Just when you thought it was safe to wade back into the equity waters, the surf looks to be getting choppy again.
The market rally really hit a wall in October, with the S&P 500 ($SPX) losing two percent on the month. True, securities never move in a straight line and consolidation and corrections are a natural and healthy part of a market healing itself after a nasty trauma like the one it suffered earlier this year.
But there are some spooky signs underpinning the recent weakness that should give investors pause, says ever-bearish David Rosenberg, chief economist and strategist at Gluskin Sheff (and formerly of Merrill Lynch), who was probably as prescient as anyone on calling the collapse. As Rosie told clients Monday: "This is one dip you may want to avoid buying."
The market's torrid rally off the March bottom has been a low volume event, driven mostly by hedge funds, the high rollers on the trading desks at places like Goldman Sachs (GS) and Morgan Stanley (MS), and "flash trading," where computers execute thousands of orders a second to capture fractions of a penny in profit.
In other words, the rally has lacked conviction. But not so the sell-offs, which are higher volume affairs, and that's an ominous sign, Rosie says.
"It looks as though the hedge funds, pretty well the only buyers outside of the massive amount of short-covering in a rally populated by extremely low volume, are locking in their fortunate gains experienced since the government safeguarded the large banks last winter," Rosie wrote Monday.

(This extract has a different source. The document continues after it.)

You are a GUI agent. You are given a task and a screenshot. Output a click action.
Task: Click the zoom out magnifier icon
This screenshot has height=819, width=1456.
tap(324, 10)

Perhaps more distressing is the action on the Chicago Board Options Exchange Volatility Index, or VIX ($VIX). Known as the "investor fear gauge," the VIX went bonkers on Friday, surging 24 percent. "[That's the] largest single day increase since Oct. 22, 2008 and the highest level since July 8," Rosie wrote.

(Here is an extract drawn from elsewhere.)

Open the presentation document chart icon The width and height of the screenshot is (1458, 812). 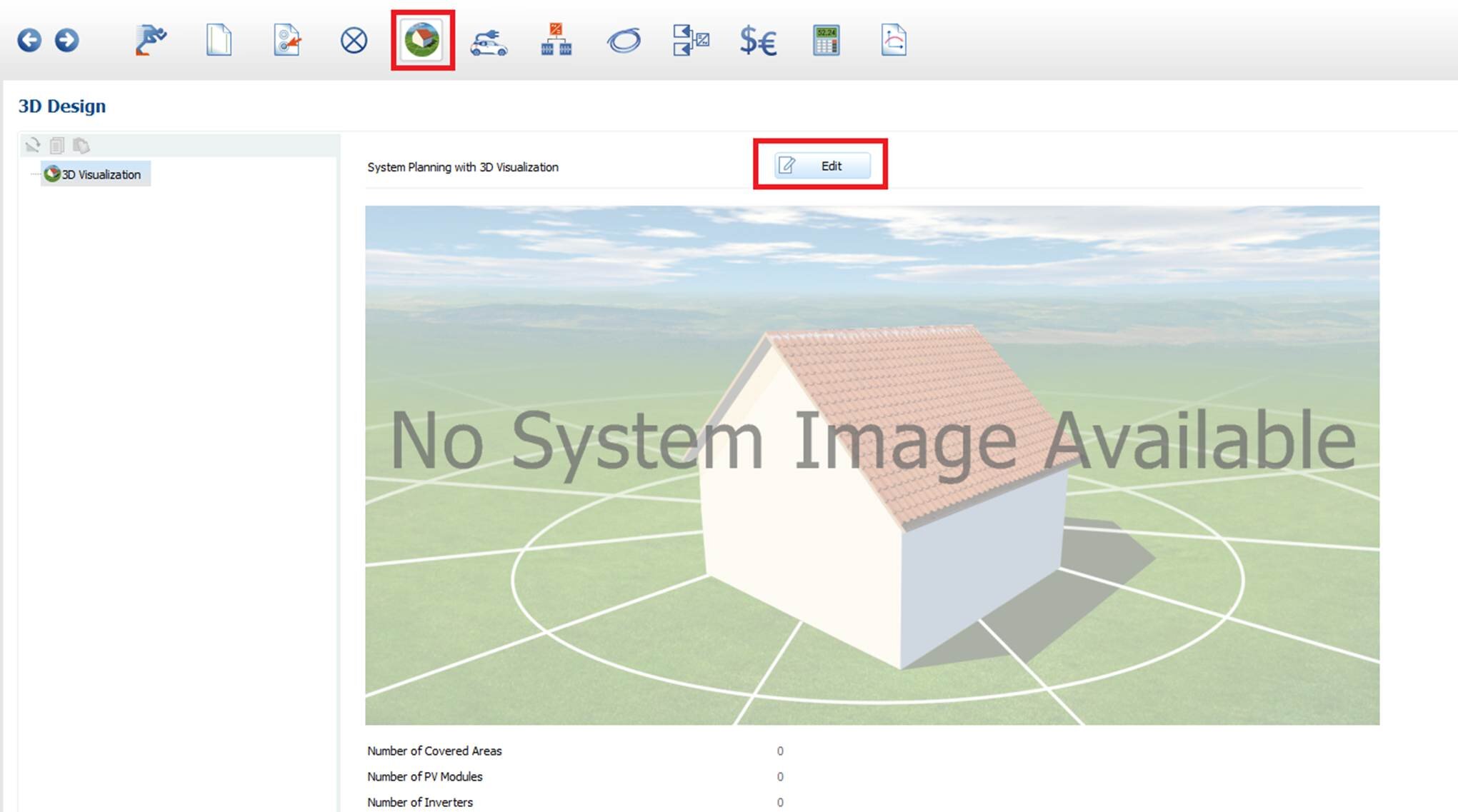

Even more alarming, the VIX has popped like that only 18 times going back to 1990, "and the sharp bounce in the past week -- up 48 percent since Oct. 22 -- is a really big deal, in our view," Rosie says.
In other words, the folks behind the market rally are starting to get pretty hinky. What that means: Don't be surprised if the wild market swings we experienced last week keep coming back in wave after nauseating wave.